Without a clear way to explain what the OS does and why it matters, sales conversations stall, investors undervalue the technology, and internal alignment breaks down.
Design Approach
Translate OS capabilities into clear, outcome-driven language for every audience
Build automated workflows and curated AI prompt libraries so marketing could generate on-brand assets without design bottlenecks
Design live demo UIs for robotics and computer vision that made the OS tangible at industry events
Position Avocado OS as an enabler of reliability, security, and speed—not just “Linux underneath”
04. Process
Lightweight structure, deep collaboration
Avocado OS was developed alongside the broader platform using the same flexible, fast-moving startup process: quarterly strategic goals, weekly execution cycles, and continuous alignment with real customer requirements.
Design Perspective
Early concepts focused on what the OS enables, not how it’s implemented
Frequent collaboration with engineers ensured conceptual clarity
Iteration happened through conversation, diagrams, and prototypes—not heavy documentation
Feedback Sources
- Internal engineering discussions
- Direct customer conversations
- Open-source and community signals
- Partner feedback (including hardware vendors)
Tooling
Events, Live Streams & Brand Experience
I owned the full live experience for Avocado OS and Peridio—from in-person conference booths to live-streamed demos—designing every touchpoint to tell a cohesive brand story across physical and digital channels.
For each event, I designed custom presentation decks, live demo interfaces tailored to the audience (robotics, computer vision, fleet management), and branded booth materials. For live streams, I built custom OBS scenes, transitions, and overlays—creating a broadcast-quality experience for remote audiences. I also designed and maintained the Avocado OS website and visual identity, ensuring a unified brand relationship between Avocado OS and Peridio across every channel.

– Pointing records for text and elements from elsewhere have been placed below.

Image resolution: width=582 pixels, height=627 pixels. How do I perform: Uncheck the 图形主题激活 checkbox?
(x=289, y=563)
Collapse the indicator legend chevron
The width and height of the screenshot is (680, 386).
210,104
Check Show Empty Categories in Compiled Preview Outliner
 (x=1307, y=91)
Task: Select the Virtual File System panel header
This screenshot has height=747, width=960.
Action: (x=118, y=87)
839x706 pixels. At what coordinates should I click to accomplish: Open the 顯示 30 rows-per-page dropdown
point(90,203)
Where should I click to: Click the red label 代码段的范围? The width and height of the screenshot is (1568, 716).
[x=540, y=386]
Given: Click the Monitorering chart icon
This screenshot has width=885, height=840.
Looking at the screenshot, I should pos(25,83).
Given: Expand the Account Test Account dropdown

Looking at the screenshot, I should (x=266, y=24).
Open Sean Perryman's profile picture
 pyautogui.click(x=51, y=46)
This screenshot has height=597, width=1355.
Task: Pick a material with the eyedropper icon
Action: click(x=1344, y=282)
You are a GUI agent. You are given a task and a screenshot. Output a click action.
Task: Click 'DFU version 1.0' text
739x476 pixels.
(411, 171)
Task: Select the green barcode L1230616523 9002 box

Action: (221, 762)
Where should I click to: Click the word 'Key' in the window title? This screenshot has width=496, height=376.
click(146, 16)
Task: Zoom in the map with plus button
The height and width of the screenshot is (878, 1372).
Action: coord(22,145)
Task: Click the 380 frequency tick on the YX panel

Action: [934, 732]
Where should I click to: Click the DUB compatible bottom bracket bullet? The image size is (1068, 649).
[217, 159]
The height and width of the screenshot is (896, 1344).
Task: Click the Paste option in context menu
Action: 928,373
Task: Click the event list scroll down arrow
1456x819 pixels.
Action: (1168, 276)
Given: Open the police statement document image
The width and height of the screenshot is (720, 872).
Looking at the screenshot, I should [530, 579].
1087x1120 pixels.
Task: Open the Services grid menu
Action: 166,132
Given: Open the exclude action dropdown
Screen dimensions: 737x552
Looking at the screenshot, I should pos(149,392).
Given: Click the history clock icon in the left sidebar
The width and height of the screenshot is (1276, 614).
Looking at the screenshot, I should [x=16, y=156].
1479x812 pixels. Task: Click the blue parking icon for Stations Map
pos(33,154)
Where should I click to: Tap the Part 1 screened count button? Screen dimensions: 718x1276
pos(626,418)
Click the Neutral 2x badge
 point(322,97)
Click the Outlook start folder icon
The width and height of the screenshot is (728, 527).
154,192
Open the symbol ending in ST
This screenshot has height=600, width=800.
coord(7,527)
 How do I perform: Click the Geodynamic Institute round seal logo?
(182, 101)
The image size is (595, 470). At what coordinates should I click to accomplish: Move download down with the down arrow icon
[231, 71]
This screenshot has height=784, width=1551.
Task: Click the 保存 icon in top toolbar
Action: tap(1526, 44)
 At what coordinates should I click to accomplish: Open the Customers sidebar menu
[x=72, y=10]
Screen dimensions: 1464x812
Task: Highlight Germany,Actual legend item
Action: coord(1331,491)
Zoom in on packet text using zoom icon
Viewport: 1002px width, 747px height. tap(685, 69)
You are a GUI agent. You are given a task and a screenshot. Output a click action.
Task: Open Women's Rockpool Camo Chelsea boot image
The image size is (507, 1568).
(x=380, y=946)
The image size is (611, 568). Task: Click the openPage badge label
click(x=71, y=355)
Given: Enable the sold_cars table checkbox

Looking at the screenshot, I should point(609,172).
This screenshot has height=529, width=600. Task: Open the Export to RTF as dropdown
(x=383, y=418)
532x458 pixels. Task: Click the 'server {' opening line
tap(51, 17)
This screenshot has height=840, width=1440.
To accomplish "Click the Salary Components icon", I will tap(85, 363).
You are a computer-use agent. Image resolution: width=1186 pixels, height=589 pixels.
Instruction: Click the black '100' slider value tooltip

05. Design & Product Principles
Infrastructure that stays out of the way
Security by default
Secure boot, encryption, and integrity are not optional add-ons.
Customization without chaos
Hardware-specific optimization without fragmenting the system.
Lifecycle over installation
The OS must support years of updates, not just day-one success.
Invisible reliability
The best OS is the one users don’t have to think about.
From a design standpoint, this meant focusing less on interfaces and more on mental models, predictable behaviors, and clear boundaries between OS, firmware, and application layers.
06. Business Impact
The foundation that makes the platform possible
Product
- Enabled safe, controlled device boot and runtime management
Made advanced firmware workflows possible through Peridio integration
Reduced operational risk as fleets scale across diverse hardware
Go-to-Market & Fundraising
Gave sales a concrete “infrastructure story” that differentiated from competitors
- Featured in investor materials as a key technical moat
Designed event demos and conference materials that drove partner interest
Ecosystem & Partnerships
Positioned the company as an OS-level platform, not just a tooling vendor
Avocado OS’s edge-AI compatibility was central to the NVIDIA Partner Program approval
Strengthened credibility with OEMs, silicon vendors, and enterprise customers
07. Outcomes & Learnings
What Worked
Transforming an internal engineering layer into a named, branded product
Close, continuous collaboration with engineering on kernel-level decisions
Framing OS capabilities in business-relevant terms for investors and partners
- Using design as the bridge between deep tech and go-to-market
Lessons Learned
OS decisions compound over time—early design clarity prevents years of technical debt
- Simplicity at the surface requires enormous rigor underneath
Infrastructure products succeed when trust is earned through reliability, not marketing
The best brand work starts with understanding the engineering, not just the market
“Giving an operating system a name, an identity, and a story turned it from invisible infrastructure into the company’s strongest strategic asset.”